HOW TO COMPLETE THIS TASK: Starting at the line that contains "Viewport: 1469px width, 812px height.", restate every line word for word through the end of the entries.

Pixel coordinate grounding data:
****************************************

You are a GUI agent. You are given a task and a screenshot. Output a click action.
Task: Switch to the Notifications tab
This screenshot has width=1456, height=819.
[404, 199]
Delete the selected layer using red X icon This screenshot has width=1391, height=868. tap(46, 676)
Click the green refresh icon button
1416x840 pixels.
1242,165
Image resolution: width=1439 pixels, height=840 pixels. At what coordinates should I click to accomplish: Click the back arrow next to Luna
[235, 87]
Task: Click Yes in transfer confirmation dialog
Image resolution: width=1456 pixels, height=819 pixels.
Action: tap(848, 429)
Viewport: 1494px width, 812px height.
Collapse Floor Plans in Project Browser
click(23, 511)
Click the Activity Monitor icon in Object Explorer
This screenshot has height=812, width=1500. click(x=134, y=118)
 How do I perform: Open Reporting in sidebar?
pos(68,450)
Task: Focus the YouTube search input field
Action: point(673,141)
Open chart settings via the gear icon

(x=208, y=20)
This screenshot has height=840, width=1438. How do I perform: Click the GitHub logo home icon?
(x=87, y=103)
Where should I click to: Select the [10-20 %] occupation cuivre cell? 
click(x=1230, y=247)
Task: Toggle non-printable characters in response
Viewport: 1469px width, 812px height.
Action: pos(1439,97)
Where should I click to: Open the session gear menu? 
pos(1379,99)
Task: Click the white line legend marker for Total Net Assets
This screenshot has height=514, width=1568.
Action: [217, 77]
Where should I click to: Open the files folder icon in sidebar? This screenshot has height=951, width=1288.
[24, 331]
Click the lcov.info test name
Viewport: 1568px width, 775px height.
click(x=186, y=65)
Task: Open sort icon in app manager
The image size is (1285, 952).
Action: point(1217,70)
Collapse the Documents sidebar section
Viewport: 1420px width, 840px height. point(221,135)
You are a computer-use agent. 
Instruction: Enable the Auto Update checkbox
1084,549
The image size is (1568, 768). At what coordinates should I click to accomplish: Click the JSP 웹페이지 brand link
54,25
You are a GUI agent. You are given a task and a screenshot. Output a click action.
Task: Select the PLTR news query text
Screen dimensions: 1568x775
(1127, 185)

****************************************

EXERCISE RESPONSE:
Viewport: 1469px width, 812px height.
Action: pos(1439,97)
Where should I click to: Open the session gear menu? 
pos(1379,99)
Task: Click the white line legend marker for Total Net Assets
This screenshot has height=514, width=1568.
Action: [217, 77]
Where should I click to: Open the files folder icon in sidebar? This screenshot has height=951, width=1288.
[24, 331]
Click the lcov.info test name
Viewport: 1568px width, 775px height.
click(x=186, y=65)
Task: Open sort icon in app manager
The image size is (1285, 952).
Action: point(1217,70)
Collapse the Documents sidebar section
Viewport: 1420px width, 840px height. point(221,135)
You are a computer-use agent. 
Instruction: Enable the Auto Update checkbox
1084,549
The image size is (1568, 768). At what coordinates should I click to accomplish: Click the JSP 웹페이지 brand link
54,25
You are a GUI agent. You are given a task and a screenshot. Output a click action.
Task: Select the PLTR news query text
Screen dimensions: 1568x775
(1127, 185)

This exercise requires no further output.